I'm a bit confused about the definition of stage 3 and how it relates to the LDS church. In church I've always heard that we believe that there is truth in everything and that if something is true that it is inscribed into our religion by default. In reading some of the definitions of stage 3 it seems like this stage fosters in some ways an "us vs. them" mindset, which doesn't seem to jive with the truth in everything doctrine. Isn't the admonition "If there is anything virtuous, lovely, or of good report or praiseworthy, we seek after these things?" Couple that with Alma and planting the seed (experimenting) to see if it is good and I don't know how we come away with the notion that you can't incorporate good from sources external to the church.
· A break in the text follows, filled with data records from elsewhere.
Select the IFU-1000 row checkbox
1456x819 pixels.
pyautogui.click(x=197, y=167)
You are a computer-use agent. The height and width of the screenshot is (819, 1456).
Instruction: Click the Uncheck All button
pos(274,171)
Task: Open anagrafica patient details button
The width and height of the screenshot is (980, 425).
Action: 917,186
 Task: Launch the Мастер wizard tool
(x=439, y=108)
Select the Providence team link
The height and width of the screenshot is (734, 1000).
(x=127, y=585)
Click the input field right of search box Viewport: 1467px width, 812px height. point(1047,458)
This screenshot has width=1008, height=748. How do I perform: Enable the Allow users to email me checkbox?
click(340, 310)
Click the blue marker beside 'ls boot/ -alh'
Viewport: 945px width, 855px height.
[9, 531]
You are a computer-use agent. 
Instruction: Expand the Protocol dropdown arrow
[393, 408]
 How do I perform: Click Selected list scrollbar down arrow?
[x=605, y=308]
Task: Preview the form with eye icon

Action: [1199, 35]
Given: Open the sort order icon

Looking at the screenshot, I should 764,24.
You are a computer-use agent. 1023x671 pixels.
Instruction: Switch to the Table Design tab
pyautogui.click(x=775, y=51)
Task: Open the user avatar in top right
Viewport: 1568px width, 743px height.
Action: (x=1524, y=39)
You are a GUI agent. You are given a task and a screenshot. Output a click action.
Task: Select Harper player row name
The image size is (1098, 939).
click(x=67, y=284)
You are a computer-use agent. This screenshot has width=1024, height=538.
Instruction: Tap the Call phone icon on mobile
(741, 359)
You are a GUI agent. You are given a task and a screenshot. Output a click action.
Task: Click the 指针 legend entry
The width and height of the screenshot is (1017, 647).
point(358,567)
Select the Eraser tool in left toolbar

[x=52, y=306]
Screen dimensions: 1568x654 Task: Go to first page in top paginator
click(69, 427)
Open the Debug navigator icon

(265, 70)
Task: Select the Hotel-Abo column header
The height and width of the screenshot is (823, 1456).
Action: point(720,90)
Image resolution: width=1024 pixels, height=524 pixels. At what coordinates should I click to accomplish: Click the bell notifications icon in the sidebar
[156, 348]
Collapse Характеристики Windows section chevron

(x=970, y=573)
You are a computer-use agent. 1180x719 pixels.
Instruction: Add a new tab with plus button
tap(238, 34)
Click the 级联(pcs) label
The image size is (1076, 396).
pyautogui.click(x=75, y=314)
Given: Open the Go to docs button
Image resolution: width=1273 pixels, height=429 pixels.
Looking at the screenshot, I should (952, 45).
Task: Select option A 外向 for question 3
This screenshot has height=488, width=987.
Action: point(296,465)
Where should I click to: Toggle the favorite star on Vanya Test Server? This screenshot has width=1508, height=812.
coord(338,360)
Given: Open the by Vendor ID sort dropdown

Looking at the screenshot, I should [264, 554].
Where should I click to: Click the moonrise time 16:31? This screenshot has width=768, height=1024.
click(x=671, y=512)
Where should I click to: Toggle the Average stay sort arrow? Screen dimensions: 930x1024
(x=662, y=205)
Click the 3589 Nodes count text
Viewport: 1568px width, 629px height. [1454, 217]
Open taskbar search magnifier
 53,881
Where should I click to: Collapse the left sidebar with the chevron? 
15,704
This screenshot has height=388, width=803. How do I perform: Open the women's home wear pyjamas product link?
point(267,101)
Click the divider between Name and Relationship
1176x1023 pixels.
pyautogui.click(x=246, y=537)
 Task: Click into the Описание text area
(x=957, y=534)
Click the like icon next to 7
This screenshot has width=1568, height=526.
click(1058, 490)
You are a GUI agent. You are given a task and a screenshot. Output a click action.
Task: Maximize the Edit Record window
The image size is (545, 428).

In fact it seems to encourage the experimentation of "truths" from external sources and retaining all truths found to be good.
Interesting, this might be exactly what I'm going through; however, I don't like the places that route is taking me, I still want to believe. My new mantra often uttered out of desperation is "help thou my unbelief." As much as I disagree with labels maybe it would help me with my own personal progression to first know and understand better where I am currently. After all, a journey needs a starting point.cwald wrote:Maybe even better example is to leave the church in stage 4, and go back to a stage 3 that NO church is true so absolutely GOD CAN NOT EXIST.. That is stage 3 thinking.
Tolerance: I've got a live and let live attitude. Don't obey the Word of Wisdom? Don't let that stop you from coming to church. Don't go to our church but your belief system is working for you? That's fine, if you ever need us we're here, if you never need us that's okay too. I get the sense that tolerance is outside the scope of this discussion though. Everyone should be tolerant regardless.
Why I still go to church: Mostly for my family, to not be a stumbling block to them learning the good principles that the church espouses. On a personal level... I still live the commandments, I guess my activity level hinges on the church providing one of the best outlets to learn to love more and more people and to give service where I can.
I see that anger often accompanies stage 4. Maybe that's an indication that my stint into stage 4 was brief, as I've never felt hostility toward the church (for a perceived notion of being duped, etc.). I'm truly grateful for all the decisions I've made like joining the church, serving a mission, getting married in the temple, paying tithing, countless hours in church, etc., etc. That stuff has made me who I am. I wouldn't trade those decisions for anything. Anything.
I'll leave my incoherent thoughts with this:
How would a stage 4 person deal with mission work within the church? Is this possible?